Pull out each line in the records below that contains the string "PNEUMATIC", and copy those lines in full.

● Material for this exercise:

---

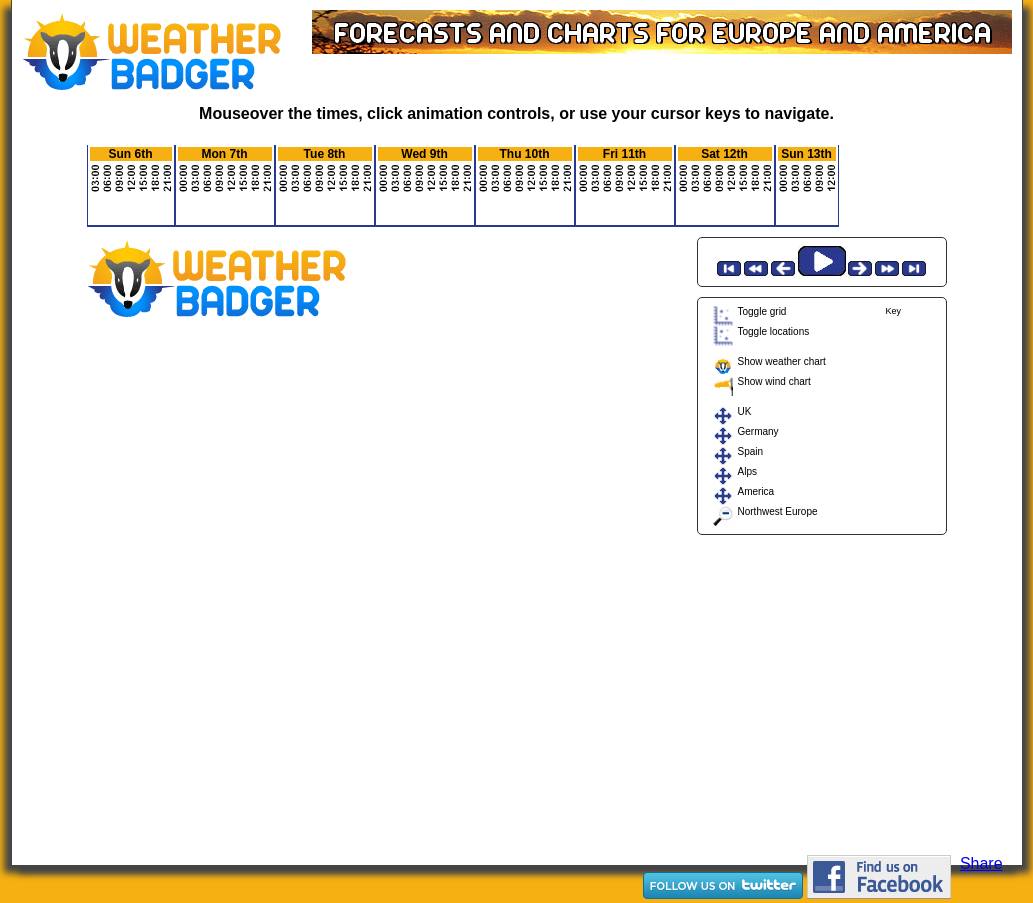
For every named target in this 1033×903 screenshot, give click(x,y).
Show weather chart (782, 361)
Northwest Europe (778, 511)
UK (745, 411)
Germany (758, 431)
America (756, 491)
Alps (747, 471)
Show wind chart (774, 381)
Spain (751, 451)
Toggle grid (762, 311)
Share (981, 863)
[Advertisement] (822, 690)
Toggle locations (774, 331)
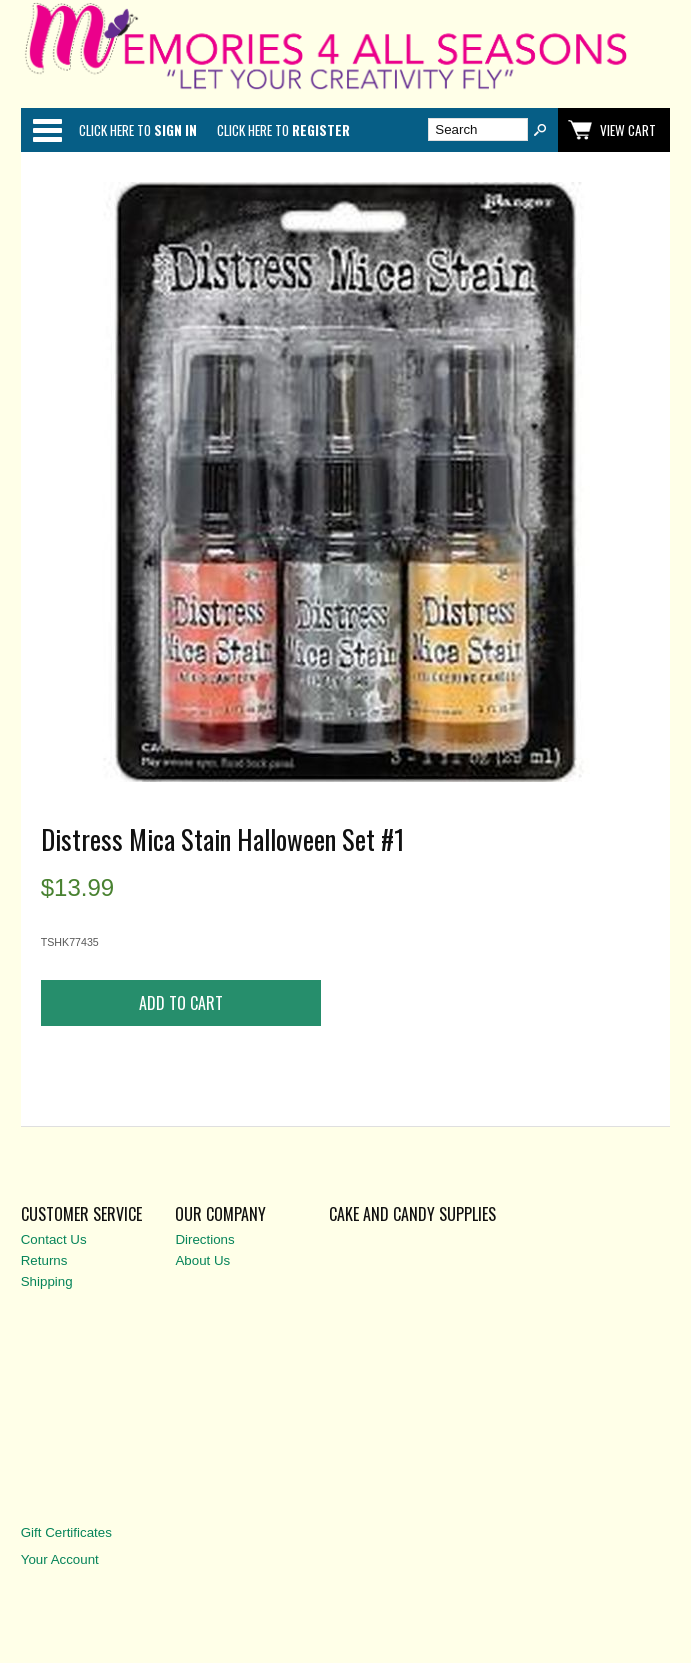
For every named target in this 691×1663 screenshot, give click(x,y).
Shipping (47, 1281)
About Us (202, 1260)
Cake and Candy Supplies (412, 1214)
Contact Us (54, 1239)
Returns (44, 1260)
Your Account (60, 1559)
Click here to (138, 130)
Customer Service (81, 1214)
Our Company (220, 1214)
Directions (204, 1239)
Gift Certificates (66, 1532)
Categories (47, 130)
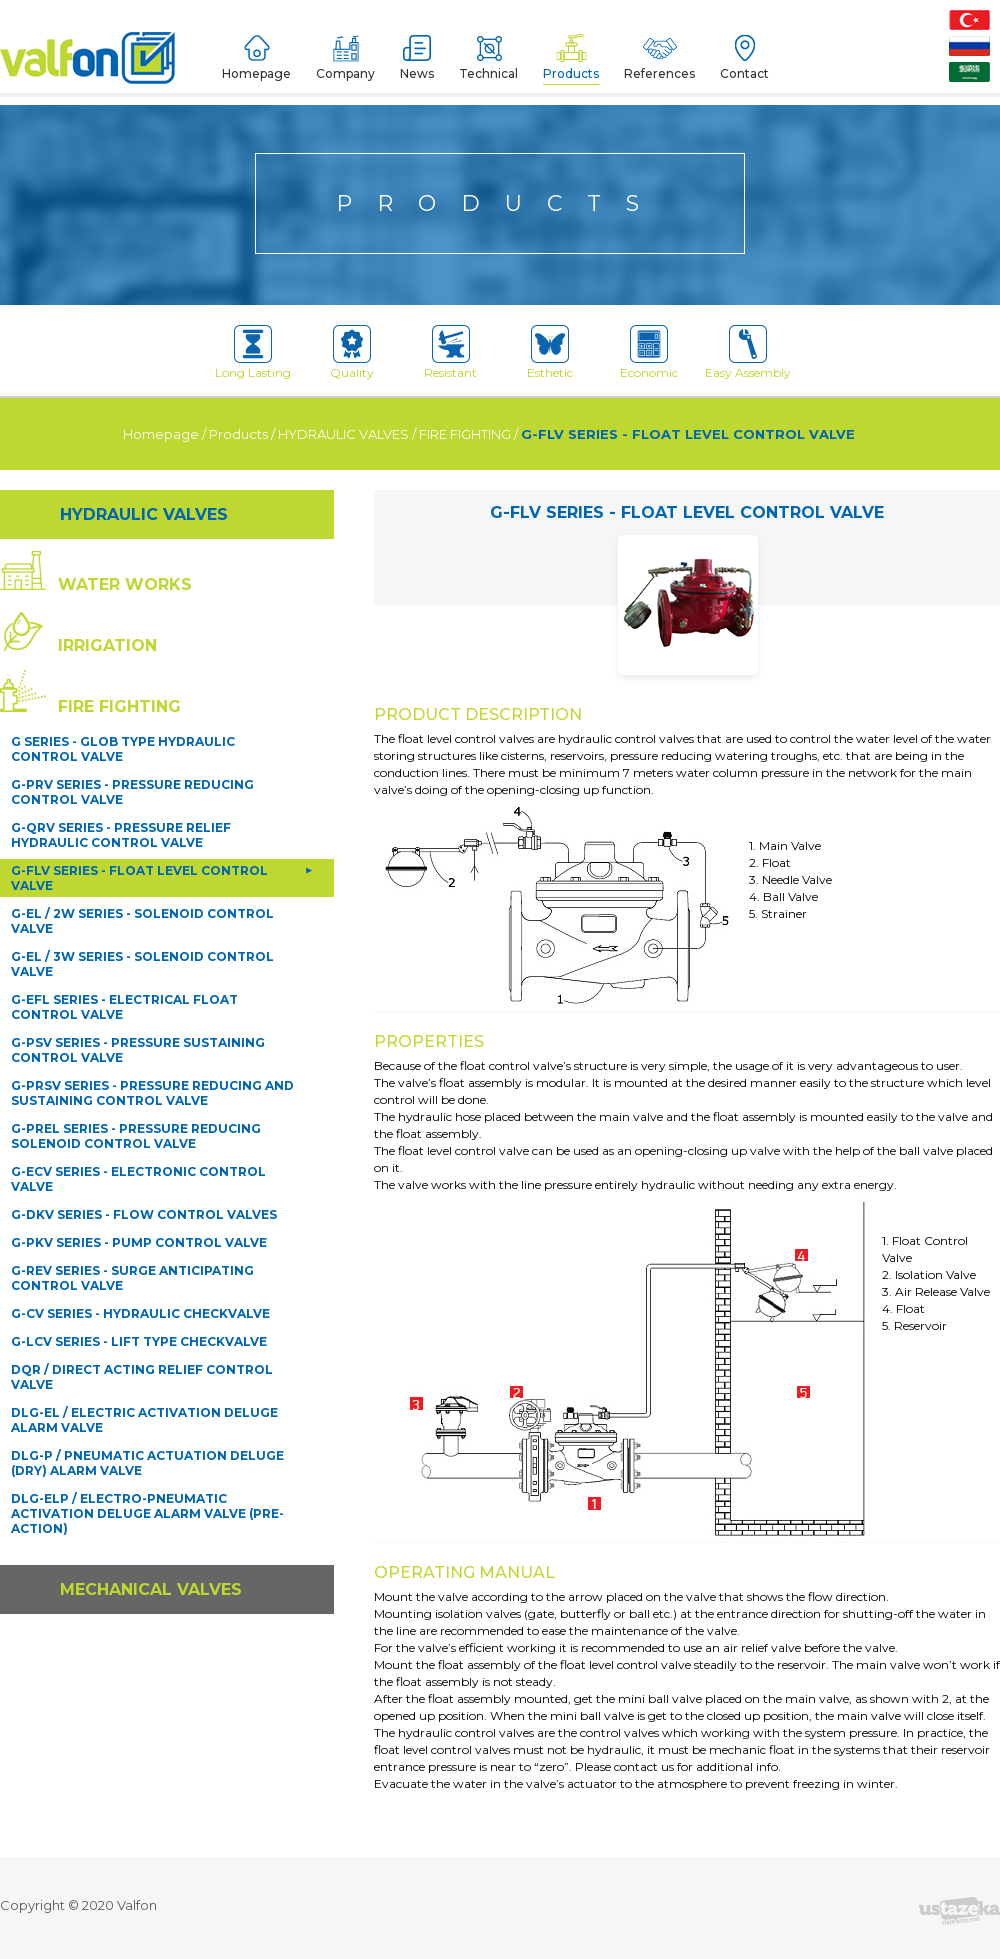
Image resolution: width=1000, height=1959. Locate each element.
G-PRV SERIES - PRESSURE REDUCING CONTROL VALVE (132, 668)
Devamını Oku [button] (401, 1927)
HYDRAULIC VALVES (343, 310)
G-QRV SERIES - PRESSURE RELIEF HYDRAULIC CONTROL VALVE (121, 711)
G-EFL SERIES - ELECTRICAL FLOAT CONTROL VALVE (124, 883)
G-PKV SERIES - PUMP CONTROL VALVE (139, 1118)
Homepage (161, 310)
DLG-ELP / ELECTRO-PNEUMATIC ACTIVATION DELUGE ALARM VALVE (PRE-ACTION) (147, 1389)
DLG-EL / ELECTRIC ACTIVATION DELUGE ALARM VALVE (144, 1296)
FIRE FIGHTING (465, 310)
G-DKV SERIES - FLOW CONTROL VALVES (144, 1090)
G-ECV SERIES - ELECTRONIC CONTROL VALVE (138, 1055)
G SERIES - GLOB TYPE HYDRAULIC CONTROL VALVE (123, 625)
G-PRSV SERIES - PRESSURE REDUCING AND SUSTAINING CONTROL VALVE (152, 969)
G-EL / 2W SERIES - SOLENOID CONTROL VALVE (142, 797)
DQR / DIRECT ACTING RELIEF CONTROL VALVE (142, 1253)
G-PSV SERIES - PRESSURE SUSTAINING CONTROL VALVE (138, 926)
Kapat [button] (938, 1916)
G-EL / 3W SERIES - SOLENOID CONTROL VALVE (142, 840)
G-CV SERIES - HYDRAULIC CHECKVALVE (140, 1189)
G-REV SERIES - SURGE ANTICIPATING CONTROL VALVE (132, 1154)
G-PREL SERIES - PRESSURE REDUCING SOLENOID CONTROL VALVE (136, 1012)
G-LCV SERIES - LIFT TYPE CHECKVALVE (139, 1217)
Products (238, 310)
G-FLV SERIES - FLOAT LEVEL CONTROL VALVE (688, 310)
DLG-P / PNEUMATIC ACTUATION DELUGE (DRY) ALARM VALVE (147, 1339)
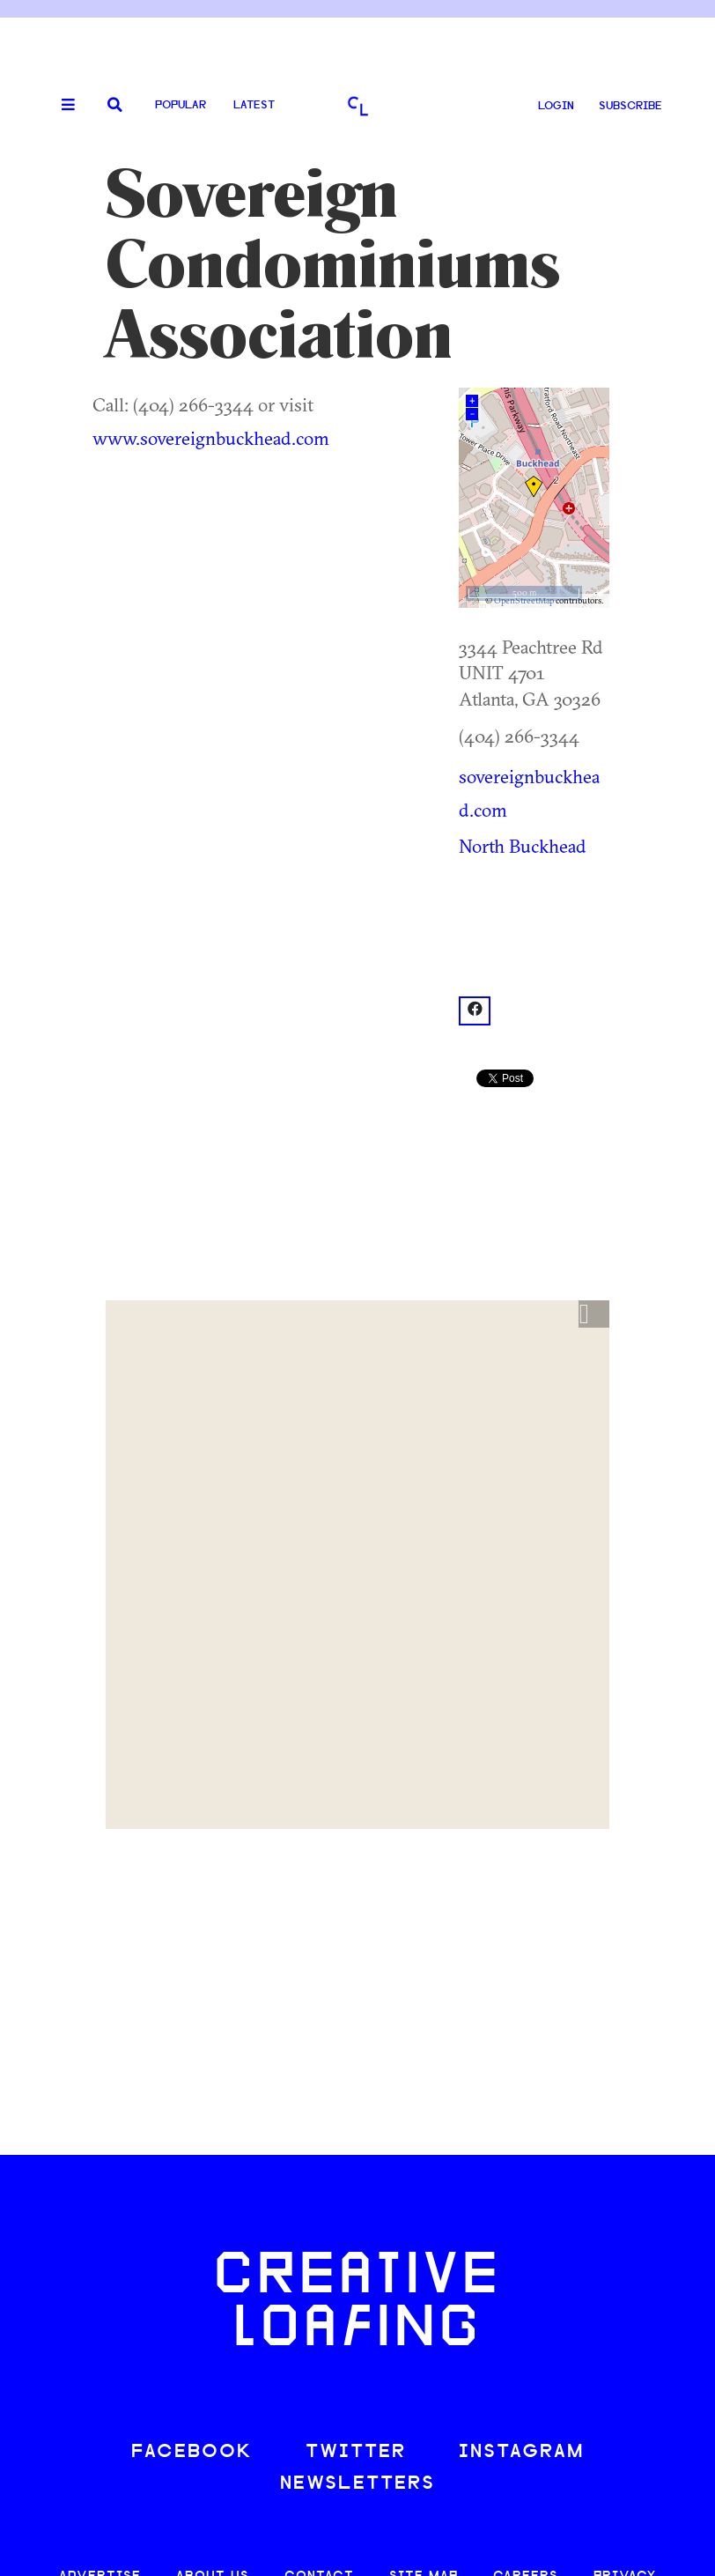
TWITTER (356, 2452)
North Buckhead (522, 845)
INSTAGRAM (521, 2452)
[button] (594, 1314)
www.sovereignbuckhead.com (210, 437)
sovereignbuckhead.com (529, 793)
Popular (180, 105)
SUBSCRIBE (630, 106)
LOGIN (556, 106)
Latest (254, 105)
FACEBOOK (192, 2452)
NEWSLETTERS (357, 2484)
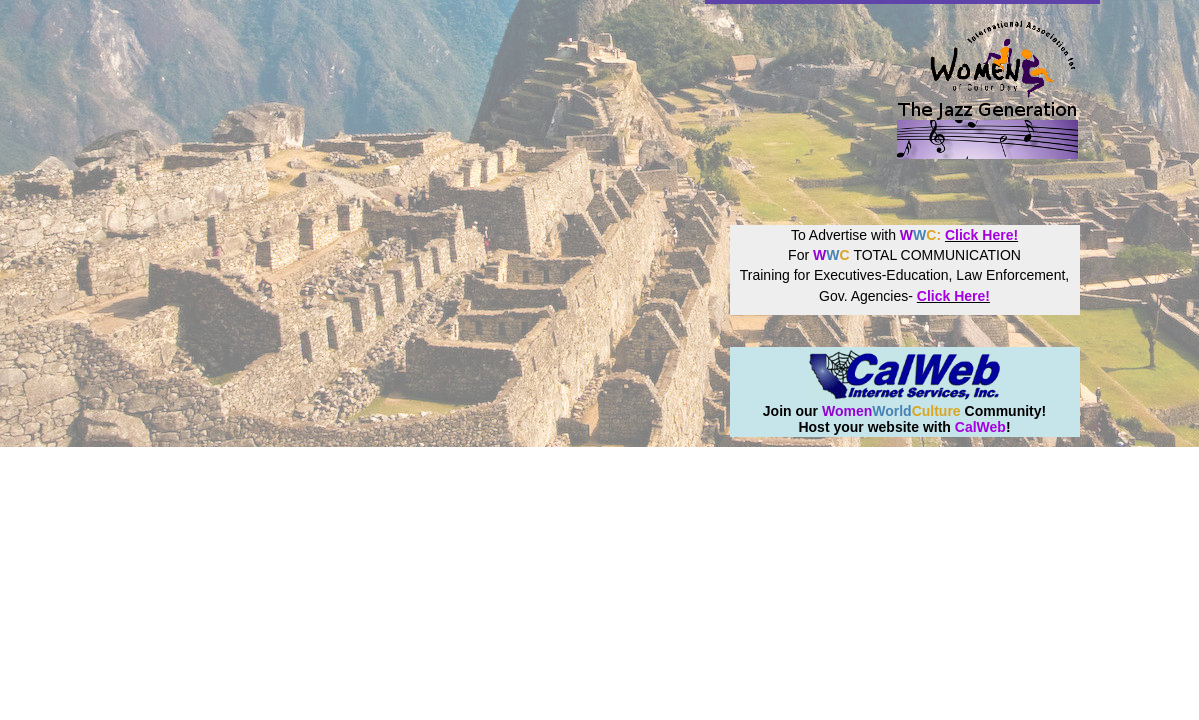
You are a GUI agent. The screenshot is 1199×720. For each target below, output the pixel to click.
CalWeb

---

● Solution for this problem:
DLG-ELP / ELECTRO-PNEUMATIC ACTIVATION DELUGE ALARM VALVE (PRE-ACTION) (147, 1389)
DLG-P / PNEUMATIC ACTUATION DELUGE (DRY) ALARM VALVE (147, 1339)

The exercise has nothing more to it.